Nina Simone – What Happened Miss Simone

DVD - Eagle/Universal
Blues

Autant prévenir d’emblée, la vision de ce remarquable documentaire vous tirera des larmes. Et pas que d’émotion. Petite Négrillonne surdouée dans la Caroline du Nord ségrégationniste d’avant-guerre, elle était donc née dans une famille pauvre mais digne. C’est à dire croyante, dans un environnement où un simple regard pouvait valoir à des hommes et femmes de couleur de finir brûlés vifs, enchaînés à un pneu de camion, ou pendus à la branche la plus proche. Elle qui rêvait de devenir la première concertiste classique noire dut, pour faire bouillir la proverbiale marmite familiale, se produire d’abord dans des cabarets interlopes, et sous un nom d’emprunt de surcroît: celui sous lequel le monde la connait encore de nos jours.

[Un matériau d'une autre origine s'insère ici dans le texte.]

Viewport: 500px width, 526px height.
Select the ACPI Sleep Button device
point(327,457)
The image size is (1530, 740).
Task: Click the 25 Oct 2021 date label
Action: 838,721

Personnalité complexe (comment y échapper, quand on y combine en quelque sorte celles de Jean-Sébastien Bach, de Billie Holiday et de Lenny Bruce?), elle connut donc le destin tragique des vraies pasionarias: pauvreté, ascension, activisme et déchéance. Remarquablement réalisé par Liz Garbus (et cornaqué par la propre fille de Nina), ce film se regarde et s’écoute comme une saga. De son implication militante dans le mouvement pour les droits civiques jusqu’à sa quête de ses propres origines africaines, et de la progression de sa maladie à son retour en grâce dans ses ultimes années, rien n’est occulté. Deux jours avant sa mort, elle reçut une distinction du Curtis Institute, le conservatoire supérieur qui lui avait refusé son admission un demi-siècle auparavant. Ce n’était donc pas Nina Simone qui était bipolaire, mais bien le monde où elle advint.